For this problem, prove/derive the formula that allows one to find an expected value for X by conditioning on Y :

Answer 1

`E[X |Y=y] = \int_(-\infty)^(\infty) x f_(X,Y) (x|y) dx`

`E[X|Y=y] =\sum_(x) x f_(X,Y) (x|y)`

Explanation:

For this case we assume that we have two random variable X and Y continuous, and we define the conditional density of X given Y like this:

`f_(X|Y) (x|y) = (f_(X,Y) (x,y))/(f_Y (y))`

Where
`f_(X,Y) (x,y)` is the joint density function.
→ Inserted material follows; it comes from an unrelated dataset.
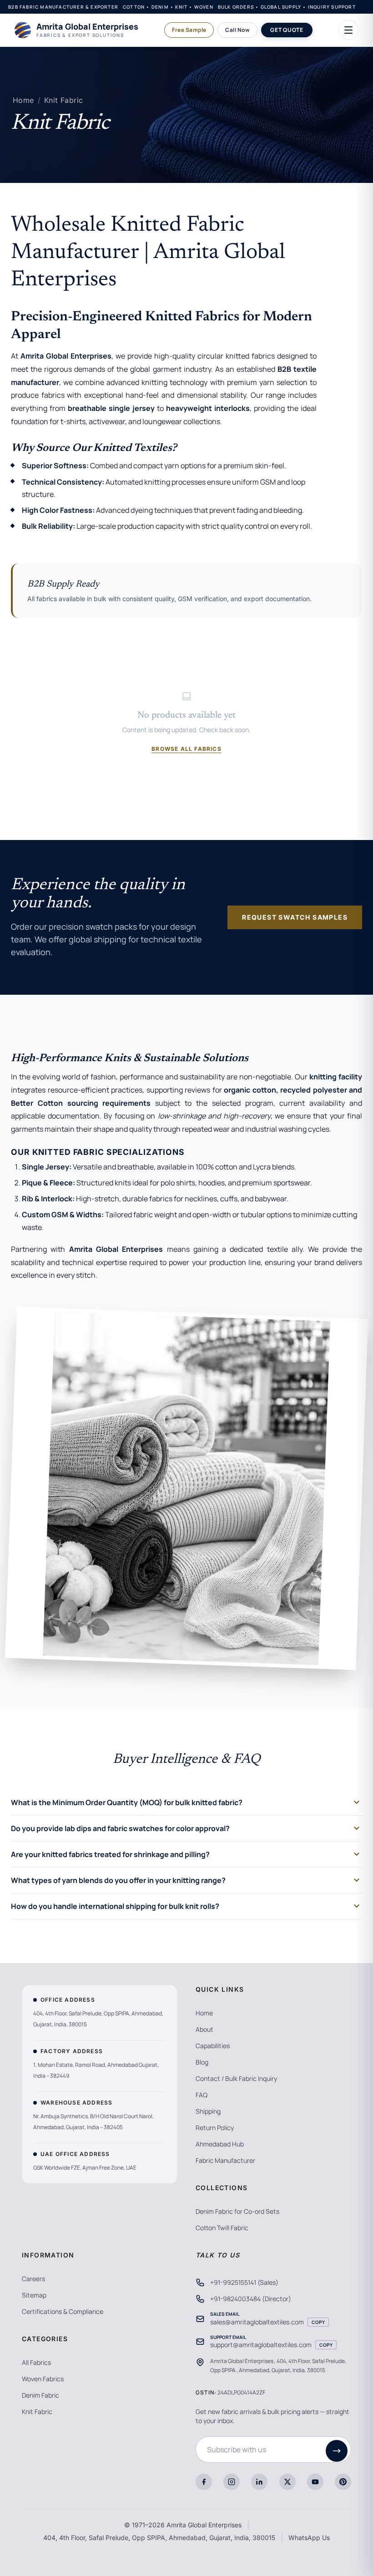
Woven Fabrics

And we can define the conditional probability like this:

`P(a\leq X \leq b | Y = y) = \int_(a)^b f_(X,Y) (x|y) dx`

In order to find the expected value of X given Y=y we just need to find this:

`E[X | Y=y] = \int_(-\infty)^(\infty) x f_(X,Y) (x|y) dx`

And if we assume that the random variable is discrete then the conditional expectation would be given by:

`E[X|Y=y] =\sum_(x) x f_(X,Y) (x|y)`

And as we can se just change the integral by a sum over the values defined for X, and with this we have the general formulas in order to find the conditional expectation of X given Y=y for the possible cases for a random variable.